Qué hacer — Sigue escribiendo el texto de abajo sobre el encierro en casa frente al virus, a partir de su última frase.

El texto —
+++
Un enemigo que sí hace prisioneros

El riesgo es el movimiento. Inermes. Quietos. Confinados. Condenados a prisión voluntaria en el hogar que ahora es cárcel

Una de las máximas expresiones de la barbarie en las guerras solía visualizarse cuando trascendía que el enemigo no haría prisioneros en la contienda. Narra la historia que Roma, antes de comprobar que los rehenes podían suponer unos suculentos beneficios económicos si se vendían como esclavos, presumían durante sus campañas militares de su costumbre de ajusticiar a los soldados contrarios que caían en su mano. Supongo que la falta de piedad de sus ejércitos infundía más terror al adversario. Pero tampoco le daban mucha alternativa que combatir con ferocidad. El precio de la vida cotizaba por el mismo valor en la bolsa, tanto si se rendían como si eran abatidos en el campos de batalla.

Lejos de aquel imperio, en pleno siglo XXI, la capital italiana es ahora el símbolo europeo de una población reclusa por voluntad propia. Porque ante este enemigo solo visible a los ojos de los microscopios, Italia, como España, ha resuelto que la única posibilidad de derrotarle es convertirse en su prisionero por tiempo indefinido. Y permitirle que mientras vaya diezmando a placer a sus habitantes hasta que el patógeno muera porque no pueda colonizar su presa siguiente. Para ello, el hombre ha decidido romper la cadena social que le une como especie y apostar como defensa por el aislamiento. La ley que ha impuesto el virus convierte a cualquier integrante del género humano en potencial sospechoso de contagiar al vecino. Aunque más bien es al contrario. Mientras no surgen los primeros síntomas, en realidad lo que tememos es que cualquiera nos pueda infectar. Y ese miedo no discrimina entre amigos o desconocidos. Ni siquiera entre los integrantes del eslabón de unidad más fuerte, como es la familia. El recelo está más que presente.
+++
Datos —
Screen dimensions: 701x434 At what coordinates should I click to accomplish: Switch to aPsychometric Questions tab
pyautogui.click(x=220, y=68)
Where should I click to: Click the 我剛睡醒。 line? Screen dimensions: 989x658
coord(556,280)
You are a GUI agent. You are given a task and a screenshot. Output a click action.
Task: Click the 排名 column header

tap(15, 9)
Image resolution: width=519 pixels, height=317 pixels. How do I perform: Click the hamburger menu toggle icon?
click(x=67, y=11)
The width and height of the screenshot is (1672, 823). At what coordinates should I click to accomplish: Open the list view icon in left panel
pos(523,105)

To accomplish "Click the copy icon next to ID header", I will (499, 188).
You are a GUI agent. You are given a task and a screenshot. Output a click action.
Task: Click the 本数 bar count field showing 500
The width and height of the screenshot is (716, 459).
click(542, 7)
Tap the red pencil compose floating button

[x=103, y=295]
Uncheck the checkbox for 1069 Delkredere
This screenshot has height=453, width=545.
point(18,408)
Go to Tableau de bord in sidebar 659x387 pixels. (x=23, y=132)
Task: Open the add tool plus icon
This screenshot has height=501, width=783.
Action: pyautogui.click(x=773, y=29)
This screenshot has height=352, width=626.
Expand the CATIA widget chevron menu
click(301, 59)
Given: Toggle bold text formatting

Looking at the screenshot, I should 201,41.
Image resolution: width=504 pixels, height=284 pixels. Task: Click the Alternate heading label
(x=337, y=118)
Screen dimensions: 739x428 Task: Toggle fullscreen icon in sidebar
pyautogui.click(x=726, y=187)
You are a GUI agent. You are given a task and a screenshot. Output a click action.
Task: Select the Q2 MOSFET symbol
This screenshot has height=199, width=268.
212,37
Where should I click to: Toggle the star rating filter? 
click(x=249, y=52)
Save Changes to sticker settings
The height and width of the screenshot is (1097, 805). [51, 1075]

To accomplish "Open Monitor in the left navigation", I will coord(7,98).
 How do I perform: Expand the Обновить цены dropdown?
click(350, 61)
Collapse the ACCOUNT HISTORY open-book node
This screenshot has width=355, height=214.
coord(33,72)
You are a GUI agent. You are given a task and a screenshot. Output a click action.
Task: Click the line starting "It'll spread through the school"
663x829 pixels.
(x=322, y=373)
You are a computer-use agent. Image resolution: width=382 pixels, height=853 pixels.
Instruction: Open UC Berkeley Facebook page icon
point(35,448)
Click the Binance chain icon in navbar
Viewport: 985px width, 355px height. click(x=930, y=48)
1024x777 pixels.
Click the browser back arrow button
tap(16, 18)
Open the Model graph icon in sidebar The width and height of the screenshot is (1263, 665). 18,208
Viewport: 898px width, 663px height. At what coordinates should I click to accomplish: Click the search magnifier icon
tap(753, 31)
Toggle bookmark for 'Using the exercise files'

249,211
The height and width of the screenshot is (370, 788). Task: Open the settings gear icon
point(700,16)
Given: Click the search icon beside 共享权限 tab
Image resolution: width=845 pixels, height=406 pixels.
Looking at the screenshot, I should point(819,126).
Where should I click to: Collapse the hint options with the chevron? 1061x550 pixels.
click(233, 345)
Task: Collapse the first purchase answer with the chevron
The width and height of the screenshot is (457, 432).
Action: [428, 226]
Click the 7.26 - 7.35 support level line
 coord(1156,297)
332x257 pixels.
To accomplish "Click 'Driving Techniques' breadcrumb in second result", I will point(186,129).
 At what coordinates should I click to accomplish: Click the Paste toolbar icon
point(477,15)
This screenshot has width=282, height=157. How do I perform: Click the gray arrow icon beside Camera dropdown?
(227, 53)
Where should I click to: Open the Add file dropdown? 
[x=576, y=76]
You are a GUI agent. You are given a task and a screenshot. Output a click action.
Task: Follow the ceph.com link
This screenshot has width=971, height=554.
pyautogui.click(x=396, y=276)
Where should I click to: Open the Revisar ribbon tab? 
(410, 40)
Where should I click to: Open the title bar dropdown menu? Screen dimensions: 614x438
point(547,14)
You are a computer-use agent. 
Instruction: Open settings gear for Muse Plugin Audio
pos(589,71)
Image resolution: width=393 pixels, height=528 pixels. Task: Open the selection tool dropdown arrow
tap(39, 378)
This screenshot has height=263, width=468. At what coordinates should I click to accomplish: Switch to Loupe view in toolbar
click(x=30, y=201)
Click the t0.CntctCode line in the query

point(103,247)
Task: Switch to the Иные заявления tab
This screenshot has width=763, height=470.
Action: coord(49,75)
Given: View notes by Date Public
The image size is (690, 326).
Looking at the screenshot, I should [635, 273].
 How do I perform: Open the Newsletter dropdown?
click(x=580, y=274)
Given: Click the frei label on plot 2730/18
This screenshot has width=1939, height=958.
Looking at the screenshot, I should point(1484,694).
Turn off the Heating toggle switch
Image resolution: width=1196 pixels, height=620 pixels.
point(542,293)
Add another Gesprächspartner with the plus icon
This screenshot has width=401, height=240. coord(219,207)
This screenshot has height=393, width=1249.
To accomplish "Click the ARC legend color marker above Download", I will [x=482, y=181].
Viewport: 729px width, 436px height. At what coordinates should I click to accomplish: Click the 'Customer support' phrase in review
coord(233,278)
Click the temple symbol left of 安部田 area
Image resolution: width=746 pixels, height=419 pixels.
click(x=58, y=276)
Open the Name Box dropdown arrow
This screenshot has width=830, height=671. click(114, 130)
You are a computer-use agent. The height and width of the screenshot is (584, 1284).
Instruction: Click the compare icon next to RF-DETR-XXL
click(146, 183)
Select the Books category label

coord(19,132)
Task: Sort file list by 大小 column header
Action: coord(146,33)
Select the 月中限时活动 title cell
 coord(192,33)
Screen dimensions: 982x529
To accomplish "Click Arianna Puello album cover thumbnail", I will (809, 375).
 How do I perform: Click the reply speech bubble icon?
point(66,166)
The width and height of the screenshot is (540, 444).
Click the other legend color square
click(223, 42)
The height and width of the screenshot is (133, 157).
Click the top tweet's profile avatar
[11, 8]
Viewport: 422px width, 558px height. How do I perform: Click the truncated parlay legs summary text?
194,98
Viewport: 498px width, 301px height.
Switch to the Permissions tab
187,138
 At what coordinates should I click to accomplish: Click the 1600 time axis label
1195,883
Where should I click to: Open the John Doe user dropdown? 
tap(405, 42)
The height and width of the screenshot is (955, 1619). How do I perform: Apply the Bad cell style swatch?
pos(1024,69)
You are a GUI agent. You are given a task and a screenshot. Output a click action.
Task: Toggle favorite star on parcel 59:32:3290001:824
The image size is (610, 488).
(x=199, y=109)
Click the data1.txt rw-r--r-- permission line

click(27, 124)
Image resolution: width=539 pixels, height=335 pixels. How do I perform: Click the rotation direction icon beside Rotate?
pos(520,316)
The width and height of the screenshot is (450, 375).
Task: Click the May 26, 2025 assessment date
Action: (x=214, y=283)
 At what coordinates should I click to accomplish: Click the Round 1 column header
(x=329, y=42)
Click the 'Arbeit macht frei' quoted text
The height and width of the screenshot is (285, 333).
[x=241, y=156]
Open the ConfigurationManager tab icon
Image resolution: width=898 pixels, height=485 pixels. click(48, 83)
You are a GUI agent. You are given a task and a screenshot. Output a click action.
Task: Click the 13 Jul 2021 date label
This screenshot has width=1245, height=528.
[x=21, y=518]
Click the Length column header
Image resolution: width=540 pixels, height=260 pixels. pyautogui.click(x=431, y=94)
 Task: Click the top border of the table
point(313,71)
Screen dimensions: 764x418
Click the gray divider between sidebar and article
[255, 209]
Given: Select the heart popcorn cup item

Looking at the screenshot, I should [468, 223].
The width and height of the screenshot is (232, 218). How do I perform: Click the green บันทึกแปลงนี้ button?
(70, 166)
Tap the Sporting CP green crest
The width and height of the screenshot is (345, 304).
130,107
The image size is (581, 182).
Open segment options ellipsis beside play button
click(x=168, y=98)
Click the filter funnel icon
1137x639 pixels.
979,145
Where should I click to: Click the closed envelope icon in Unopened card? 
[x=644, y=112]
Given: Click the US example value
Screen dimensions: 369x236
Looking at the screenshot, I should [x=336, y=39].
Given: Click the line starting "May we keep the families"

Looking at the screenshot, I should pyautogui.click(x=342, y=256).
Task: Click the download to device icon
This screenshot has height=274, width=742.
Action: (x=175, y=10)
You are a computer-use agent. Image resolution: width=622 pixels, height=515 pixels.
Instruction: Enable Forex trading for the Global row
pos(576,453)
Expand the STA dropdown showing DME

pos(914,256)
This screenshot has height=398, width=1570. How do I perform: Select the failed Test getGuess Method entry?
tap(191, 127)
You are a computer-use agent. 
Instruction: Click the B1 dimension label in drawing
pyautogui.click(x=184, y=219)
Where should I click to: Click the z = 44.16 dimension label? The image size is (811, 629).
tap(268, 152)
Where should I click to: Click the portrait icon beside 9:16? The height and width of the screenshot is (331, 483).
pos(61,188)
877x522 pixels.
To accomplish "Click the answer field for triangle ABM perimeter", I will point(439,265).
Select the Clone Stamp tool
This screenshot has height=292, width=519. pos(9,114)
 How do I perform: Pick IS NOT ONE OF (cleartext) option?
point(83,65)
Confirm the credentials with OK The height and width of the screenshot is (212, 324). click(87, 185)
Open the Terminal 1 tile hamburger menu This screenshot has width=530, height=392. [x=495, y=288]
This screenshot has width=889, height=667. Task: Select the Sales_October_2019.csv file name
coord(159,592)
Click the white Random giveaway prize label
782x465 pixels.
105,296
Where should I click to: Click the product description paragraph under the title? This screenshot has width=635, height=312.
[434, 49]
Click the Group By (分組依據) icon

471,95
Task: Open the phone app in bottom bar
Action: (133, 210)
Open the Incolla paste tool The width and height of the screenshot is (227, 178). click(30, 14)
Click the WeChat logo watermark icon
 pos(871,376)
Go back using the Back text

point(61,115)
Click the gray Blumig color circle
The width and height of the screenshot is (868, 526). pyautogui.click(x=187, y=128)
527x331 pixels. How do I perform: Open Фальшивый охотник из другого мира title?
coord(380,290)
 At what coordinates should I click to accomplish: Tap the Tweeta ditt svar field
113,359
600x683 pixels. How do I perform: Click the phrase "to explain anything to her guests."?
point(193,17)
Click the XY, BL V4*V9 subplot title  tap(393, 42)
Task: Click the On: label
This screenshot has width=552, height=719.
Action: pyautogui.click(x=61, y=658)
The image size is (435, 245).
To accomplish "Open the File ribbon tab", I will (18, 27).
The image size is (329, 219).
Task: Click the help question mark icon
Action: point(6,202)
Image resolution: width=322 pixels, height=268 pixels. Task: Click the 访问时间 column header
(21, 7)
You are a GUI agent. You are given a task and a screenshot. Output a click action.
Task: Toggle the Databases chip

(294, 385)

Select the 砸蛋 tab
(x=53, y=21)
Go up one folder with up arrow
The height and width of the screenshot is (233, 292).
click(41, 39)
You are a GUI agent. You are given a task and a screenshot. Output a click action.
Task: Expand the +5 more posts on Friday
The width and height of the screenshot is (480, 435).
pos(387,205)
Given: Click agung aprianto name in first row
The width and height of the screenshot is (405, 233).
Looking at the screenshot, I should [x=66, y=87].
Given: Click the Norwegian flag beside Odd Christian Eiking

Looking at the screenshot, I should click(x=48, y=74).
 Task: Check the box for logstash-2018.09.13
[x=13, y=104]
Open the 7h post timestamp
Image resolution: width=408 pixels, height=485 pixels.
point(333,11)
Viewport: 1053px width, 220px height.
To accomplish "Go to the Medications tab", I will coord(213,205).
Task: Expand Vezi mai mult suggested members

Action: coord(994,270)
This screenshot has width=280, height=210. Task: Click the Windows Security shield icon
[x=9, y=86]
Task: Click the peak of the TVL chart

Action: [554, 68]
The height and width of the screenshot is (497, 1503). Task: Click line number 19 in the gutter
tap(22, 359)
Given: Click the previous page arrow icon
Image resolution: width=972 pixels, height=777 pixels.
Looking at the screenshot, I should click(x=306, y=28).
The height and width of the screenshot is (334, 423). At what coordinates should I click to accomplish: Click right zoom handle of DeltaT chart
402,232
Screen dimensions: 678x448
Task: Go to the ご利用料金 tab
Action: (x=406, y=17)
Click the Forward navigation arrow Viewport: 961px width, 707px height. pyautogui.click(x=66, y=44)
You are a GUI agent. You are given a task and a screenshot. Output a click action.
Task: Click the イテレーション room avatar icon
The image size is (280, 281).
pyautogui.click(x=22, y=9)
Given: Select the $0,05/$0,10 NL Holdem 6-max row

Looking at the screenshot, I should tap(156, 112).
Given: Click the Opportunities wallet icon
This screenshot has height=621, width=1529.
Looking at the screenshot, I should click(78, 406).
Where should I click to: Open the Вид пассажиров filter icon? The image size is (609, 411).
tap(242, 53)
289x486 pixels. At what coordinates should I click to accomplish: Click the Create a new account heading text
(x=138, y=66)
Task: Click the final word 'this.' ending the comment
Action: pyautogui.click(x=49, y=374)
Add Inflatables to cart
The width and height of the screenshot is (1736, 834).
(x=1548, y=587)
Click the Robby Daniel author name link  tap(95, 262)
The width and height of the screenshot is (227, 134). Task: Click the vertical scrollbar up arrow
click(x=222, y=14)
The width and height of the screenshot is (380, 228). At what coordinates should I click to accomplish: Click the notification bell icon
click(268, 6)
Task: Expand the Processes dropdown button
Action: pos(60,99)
+++
Resultado esperado —
El riesgo es el movimiento. Inermes. Quietos. Confinados. Recluidos. Internos. Condenados a una pena de prisión voluntaria. La conversión del hogar en cárcel, con la única ventana de escape que permite la posibilidad de cada uno del gasto al por mayor que pueda asumir en el consumo de datos de los móviles.

Es posible que el coronavirus nos haya despertado de la pesadilla o, más bien, que nos haya devuelto a un pasado que habíamos amortizado. En los últimos años hemos visto evolucionar a la sociedad hacia comportamientos que premiaban los espacios virtuales más que los reales. Fácil observar a grupos de amigos e incluso parejas reunirse en la calle para interactuar, no con los presentes sino con los distantes. Como si la cercanía fuese un engorro que dificulta la comunicación entre las personas. Desde ese punto de vista, hace tiempo que la tecnología ya nos tenía presos. Quizá ahora empecemos a liberarnos.